5. Aux termes de l'article L. 212-9 du code du cinéma et de l'image animée : " Dans le cadre des principes définis à l'article L. 212-6, la commission départementale d'aménagement cinématographique se prononce sur les deux critères suivants :/ 1° L'effet potentiel sur la diversité cinématographique offerte aux spectateurs dans la zone d'influence cinématographique concernée, évalué au moyen des indicateurs suivants :/ a) Le projet de programmation envisagé pour l'établissement de spectacles cinématographiques objet de la demande d'autorisation et, le cas échéant, le respect des engagements de programmation éventuellement souscrits en application des articles L. 212-19 et L. 212-20 ;/ b) La nature et la diversité culturelle de l'offre cinématographique proposée dans la zone concernée, compte tenu de la fréquentation cinématographique ;/ c) La situation de l'accès des oeuvres cinématographiques aux salles et des salles aux oeuvres cinématographiques pour les établissements de spectacles cinématographiques existants ;/ 2° L'effet du projet sur l'aménagement culturel du territoire, la protection de l'environnement et la qualité de l'urbanisme, évalué au moyen des indicateurs suivants :/ a) L'implantation géographique des établissements de spectacles cinématographiques dans la zone d'influence cinématographique et la qualité de leurs équipements ;/ b) La préservation d'une animation culturelle et le respect de l'équilibre des agglomérations ;/ c) La qualité environnementale appréciée en tenant compte des différents modes de transports publics, de la qualité de la desserte routière, des parcs de stationnement ;/ d) L'insertion du projet dans son environnement ;/ e) La localisation du projet, notamment au regard des schémas de cohérence territoriale et des plans locaux d'urbanisme./ Lorsqu'une autorisation s'appuie notamment sur le projet de programmation cinématographique, ce projet fait l'objet d'un engagement de programmation cinématographique souscrit en application du 3° de l'article L. 212-23. (...) ".

6. Il résulte de ces dispositions que l'autorisation sollicitée ne peut être refusée que si, eu égard à ses effets, le projet d'équipement cinématographique contesté compromet la réalisation des objectifs et principes énoncés par la loi. Il appartient aux commissions d'aménagement commercial statuant en matière cinématographique, lorsqu'elles se prononcent sur les dossiers de demande d'autorisation, d'apprécier la conformité du projet à ces objectifs et principes, au vu des critères d'évaluation et indicateurs mentionnés à l'article L. 212-9 du code du cinéma et de l'image animée.

7. Contrairement aux affirmations de la société requérante, il ressort du procès-verbal de la Commission nationale qu'elle a apprécié les effets du projet sur l'ensemble de la zone de chalandise, et pas seulement sur le territoire de la commune de Grasse.

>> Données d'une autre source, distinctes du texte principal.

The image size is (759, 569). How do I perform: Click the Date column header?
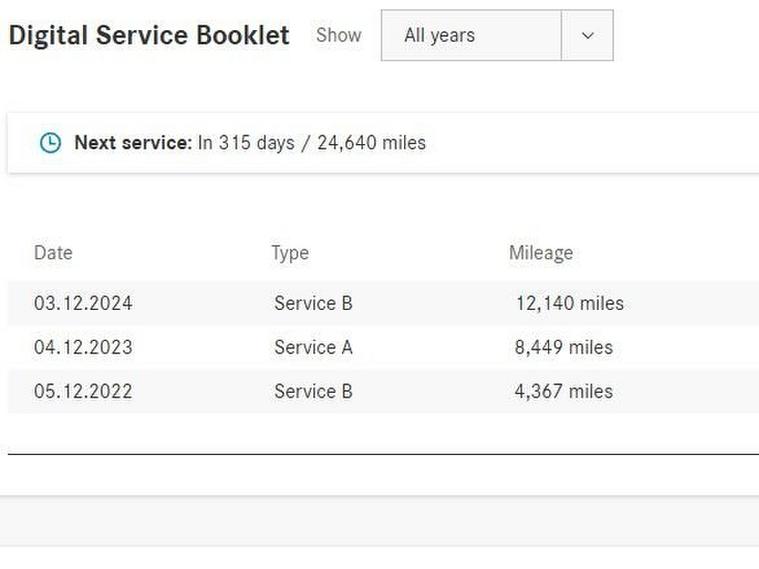pos(53,253)
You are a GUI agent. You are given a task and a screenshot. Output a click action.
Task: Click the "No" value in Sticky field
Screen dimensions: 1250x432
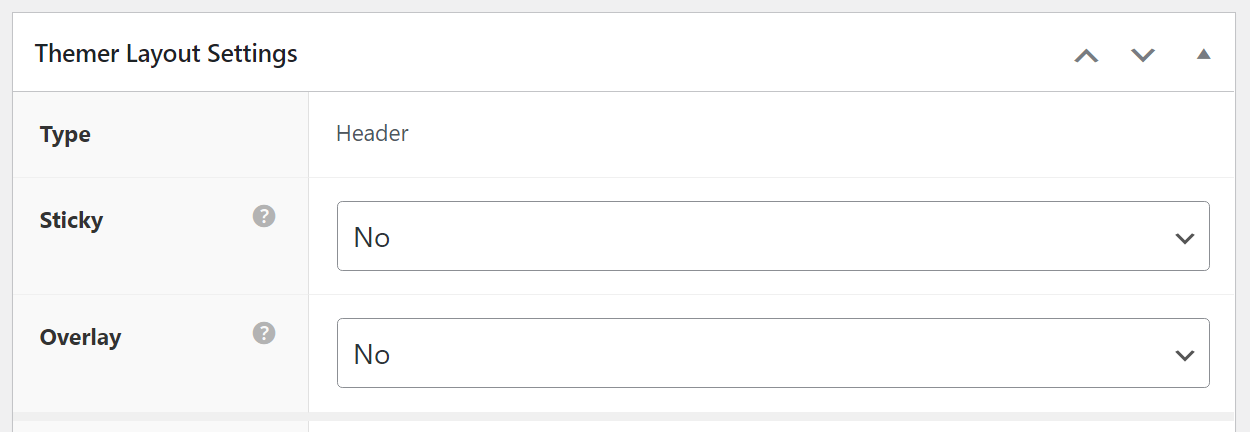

8. Il ressort des pièces du dossier que le projet en cause remplacera le cinéma Le Studio disposant de deux salles représentant 230 places et dont la programmation comportait majoritairement des films d'art et essai. Si le projet actuel, qui porte sur 1 082 places, prévoit une programmation en art et essai proportionnellement moindre, il procédera néanmoins à une augmentation des séances de cette nature de 800 à 1 800. Par ailleurs, le projet aura également pour objet d'accroitre l'offre de films généralistes. Dans ces conditions, la décision attaquée ne méconnait pas l'objectif de diversité de l'offre culturelle.

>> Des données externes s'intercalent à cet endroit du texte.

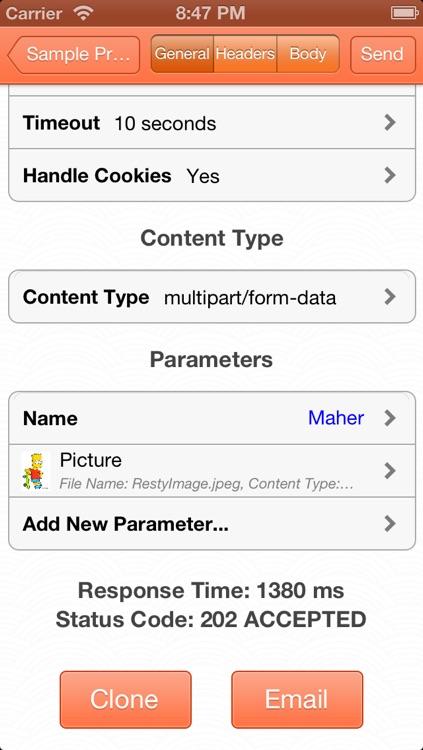Switch to the Headers tab
This screenshot has height=750, width=423.
[245, 54]
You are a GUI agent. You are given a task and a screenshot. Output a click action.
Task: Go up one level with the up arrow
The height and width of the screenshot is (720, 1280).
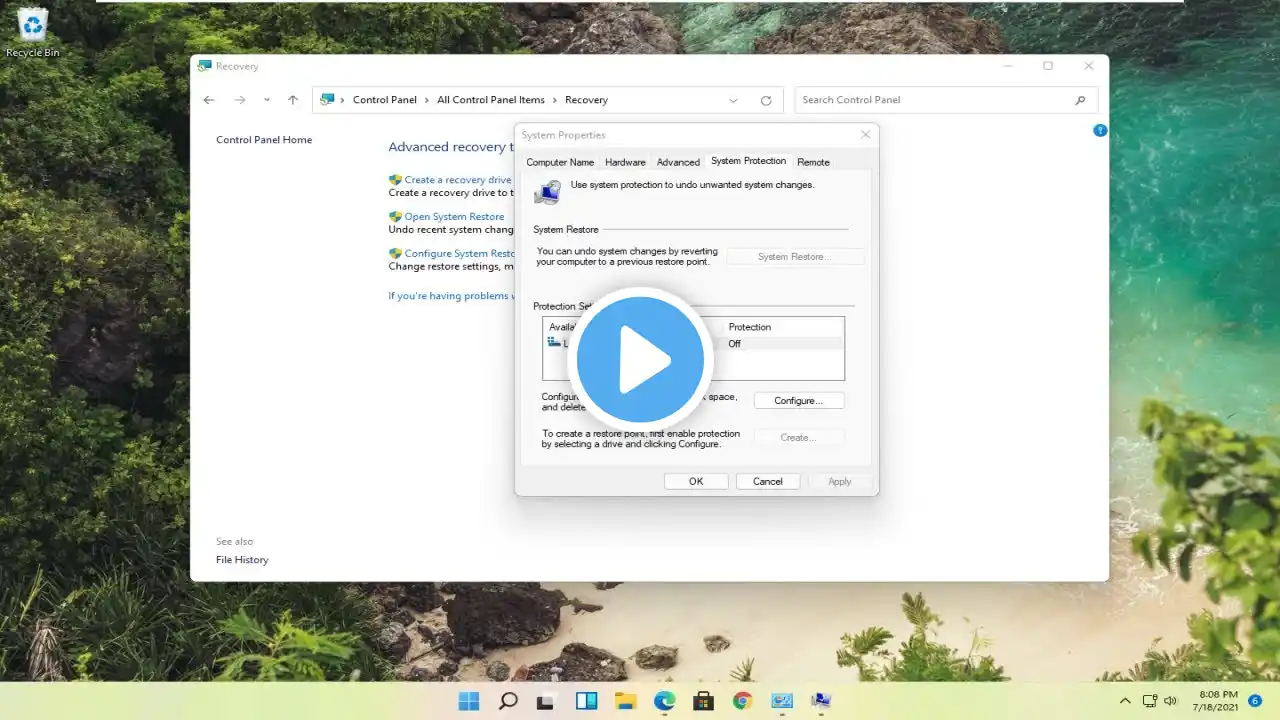pyautogui.click(x=293, y=100)
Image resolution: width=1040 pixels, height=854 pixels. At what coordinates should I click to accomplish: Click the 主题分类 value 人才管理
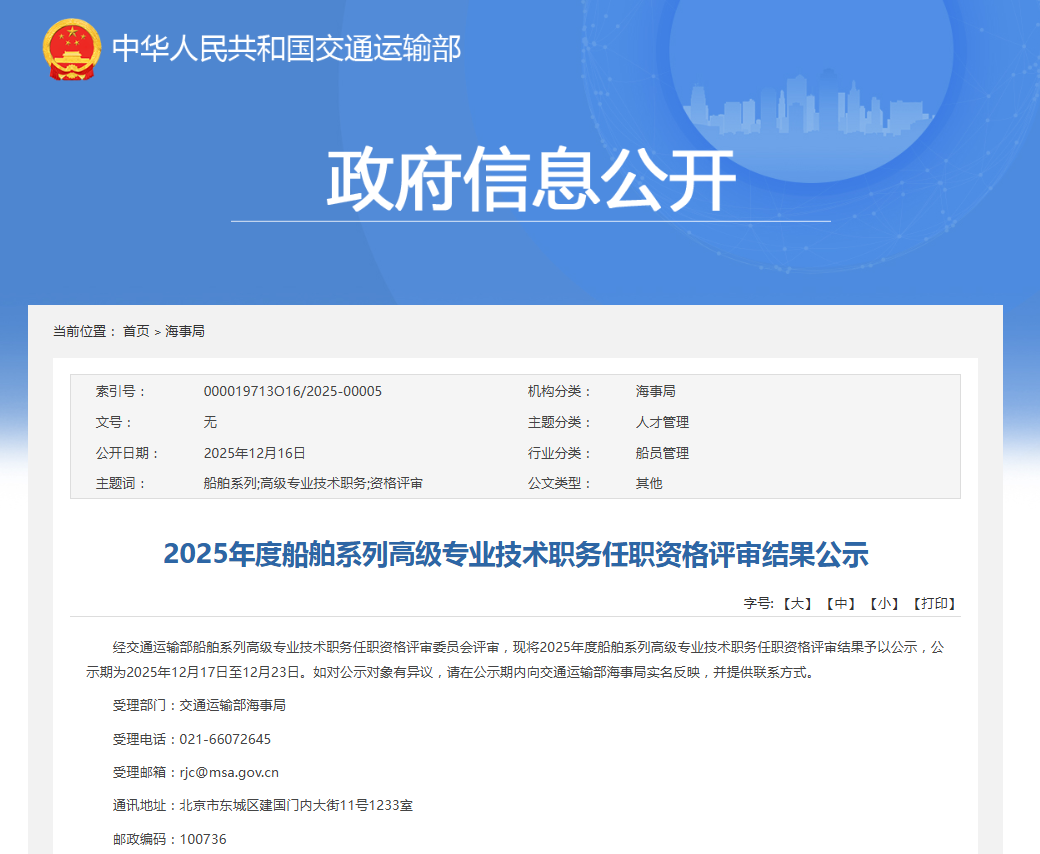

9. S'il ressort des pièces du dossier que, dans la zone de chalandise, le taux de fréquentation par personne est légèrement supérieur à la moyenne nationale, qui est de 5,4 par an pour les communes de 45 000 à 55 000 habitants, il en est très inférieur sur le territoire de la commune de Grasse, dont la population se situe dans cette catégorie, n'atteignant qu'un taux de 0,4 par an. Par ailleurs, le parc de stationnement public comprend actuellement 557 places et de nombreuses places seront créées dans la future zone Martelly laquelle est largement desservie par les transports en commun. En tout état de cause, la société requérante n'apporte pas d'éléments probants à l'appui de son affirmation selon laquelle les conditions de circulation ne seraient pas adéquates ou que l'étude de flux serait insuffisante. Enfin, la seule circonstance que la façade du futur cinéma soit en verre n'établit pas que le bâtiment serait " inadapté en Provence ". Dans ces conditions, la décision attaquée ne méconnait pas non plus les objectifs d'aménagement culturel du territoire, de protection de l'environnement et de qualité de l'urbanisme.

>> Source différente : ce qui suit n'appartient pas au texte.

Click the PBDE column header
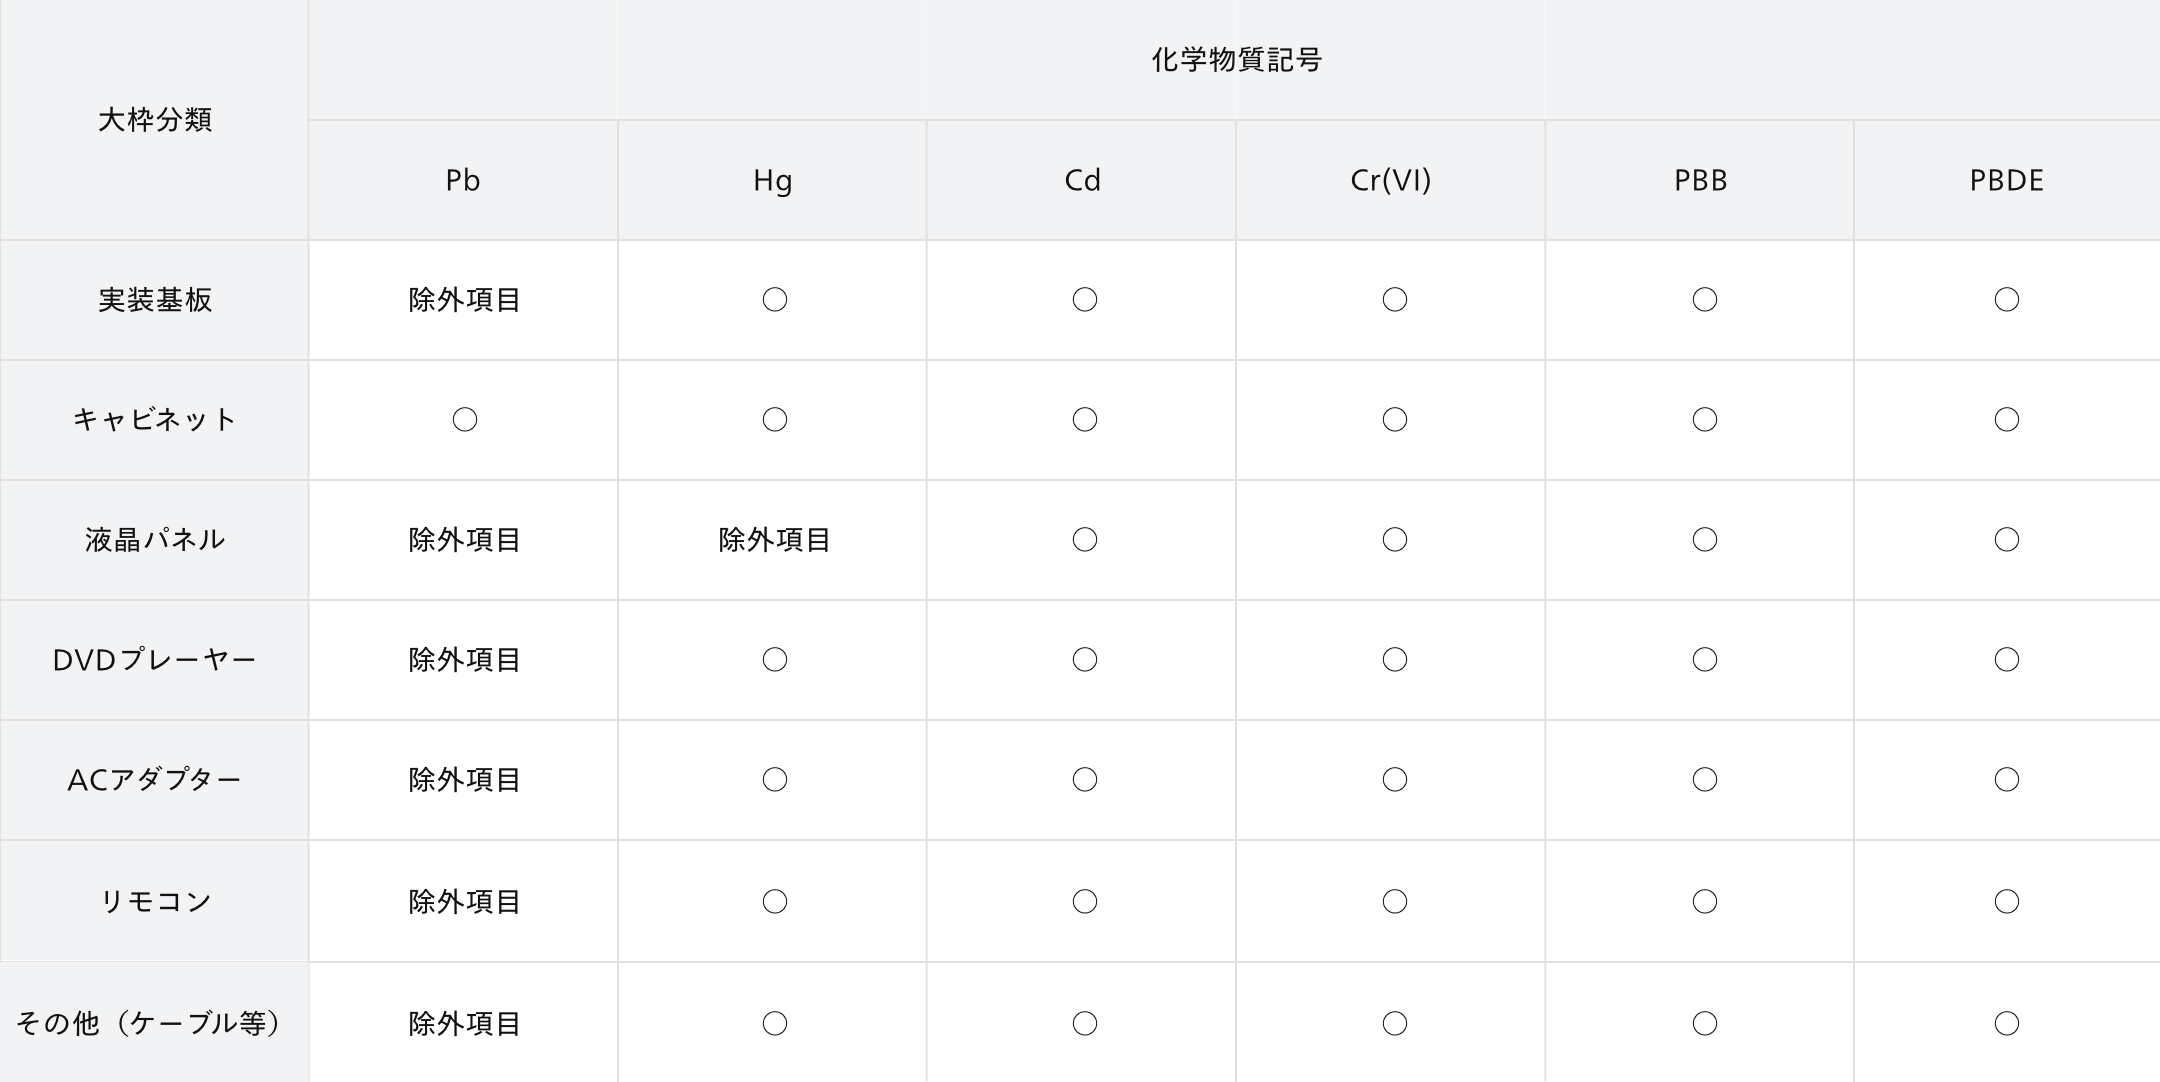Screen dimensions: 2160x1082 [2007, 180]
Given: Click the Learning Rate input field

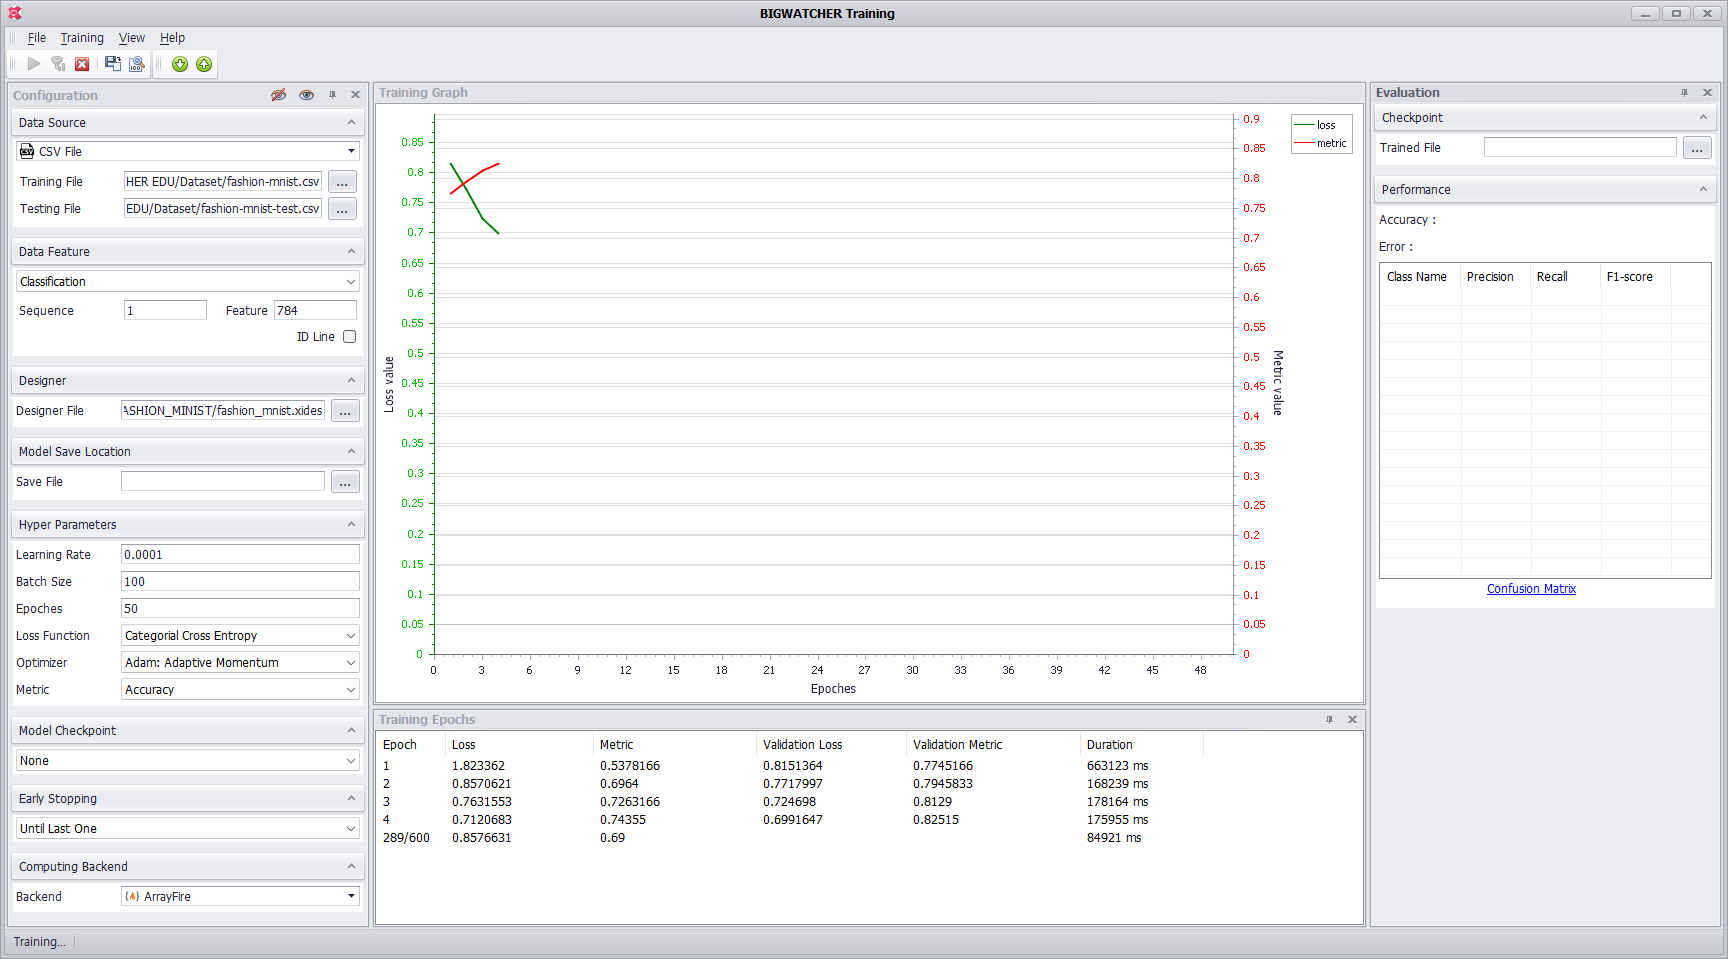Looking at the screenshot, I should tap(239, 555).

10. Il résulte de ce qui précède que la SAS des Cinémas de la Rosière n'est pas fondée à demander l'annulation de la décision du 19 février 2019 de la Commission nationale d'aménagement cinématographique.

Sur les frais du litige :

11. Les dispositions de l'article L. 761-1 du code de justice administrative s'opposent à ce qu'il soit fait droit à la demande de la SAS des Cinémas de la Rosière, ni l'Etat, ni la SARL Cernay Ciné n'ayant la qualité de partie perdante à l'instance. Dans les circonstances de l'espèce, il y a lieu de mettre à la charge de la SAS des Cinémas de la Rosière une somme de 2 000 euros au titre des mêmes dispositions, à verser à la SARL Cernay Ciné. Il n'y a, en revanche, pas lieu de faire droit aux conclusions de la Commission nationale d'aménagement cinématographique fondées sur les mêmes dispositions.

D É C I D E :

Article 1er : La requête de la SAS des Cinémas la Rosière est rejetée.

Article 2 : Il est mis à la charge de la SAS des Cinémas la Rosière la somme de 2 000 euros, à verser à la SARL Cernay Ciné au titre de l'article L. 761-1 du code de justice administrative.

Article 3 : Les conclusions de la Commission nationale d'aménagement cinématographique fondées sur les dispositions de l'article L. 761-1 du code de justice administrative sont rejetées.

Article 4 : Le présent arrêt sera notifié à la SAS des Cinémas la Rosière, à la SARL Cernay Ciné et à la ministre de la culture.

Copie en sera délivrée à la Commission nationale d'aménagement cinématographique et au préfet des Alpes-Maritimes.

Délibéré après l'audience du 14 décembre 2020, où siégeaient :

- Mme E..., présidente,

- M. D..., président assesseur,

- M. Merenne, premier conseiller.

Rendu public par mise à disposition au greffe le 23 décembre 2020.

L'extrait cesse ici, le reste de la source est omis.